A bone marrow transplant with an acquired anti-Le a: A case study

Abstract

A patient with aplastic anemia received an ABO incompatible bone marrow transplant (BMT) from an HLA identical sibling. Weekly HLA antibody screens were performed as part of the BMT protocol. At the time of transplant, a hemolytic anti-Le a was detected in the Le (a−b−) donor. The le (a−b+) recipient had no red cell or LCT antibody. A hemolytic anti-Le a was detected in the recipient on day 8, but no LCT reactivity was noted at this time. On day 15, the LCT panel demonstrated reactivity with 9 of 50 panel cells without apparent HLA specificity. Graft vs. host disease (GVHD) was present on the skin at this time. The dose of cyclosporin A was increased, but by day 20 the GVHD worsend and the LCT titers increased to 8. This strong reactivity was noted only in the Le (a+) panel members (12/50) and was neutralized with commercial Lewis substance.

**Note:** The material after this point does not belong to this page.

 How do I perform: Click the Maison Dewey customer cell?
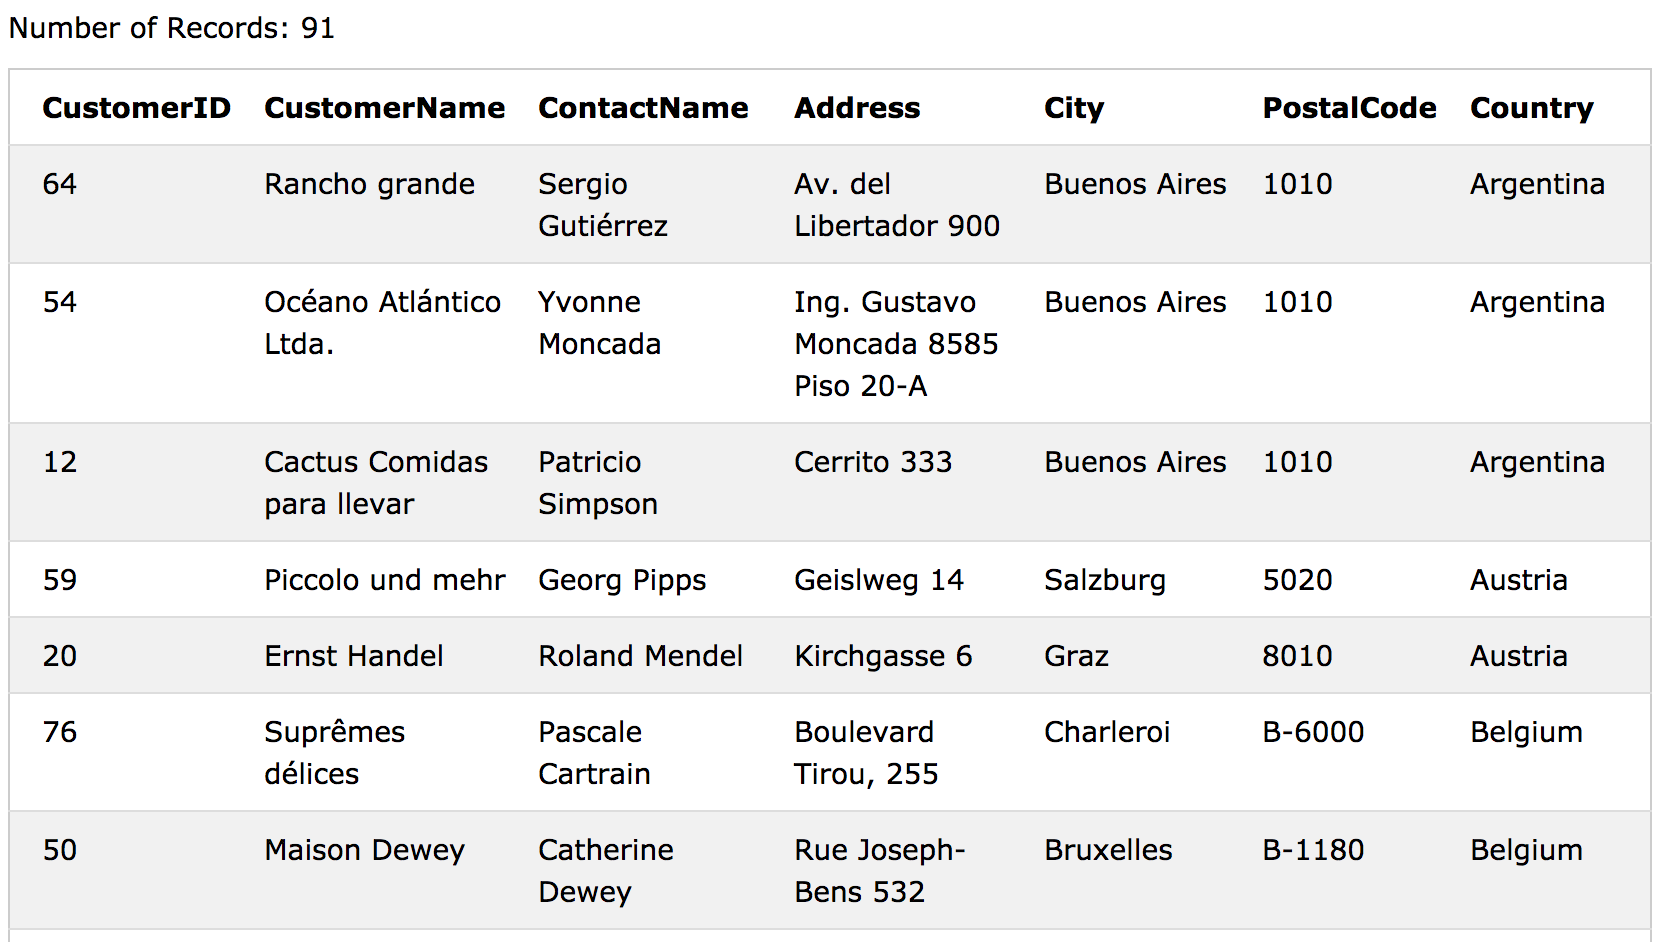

On day 34 there was no evidence of GVHD, but the lymphocytotoxic anti-Le a continued to be present. The patient began experiencing renal and gastrointestinal difficulties by day 48, and expired on day 60. In renal transplants the kidneys retain their Lewis type and secrete Lewis substance in the urine. In our experience BMT patients retain their Lewis type regardless of the type of the donor. The Lewis system has been linked to renal allograft rejection, and Lewis antigens may function as transplantation antigens in BMT patients as well. In addition, lymphocytotoxic Lewis antibodies can mask other significant HLA antibodies and must be identified when screening patients in need of plateletpheresis products.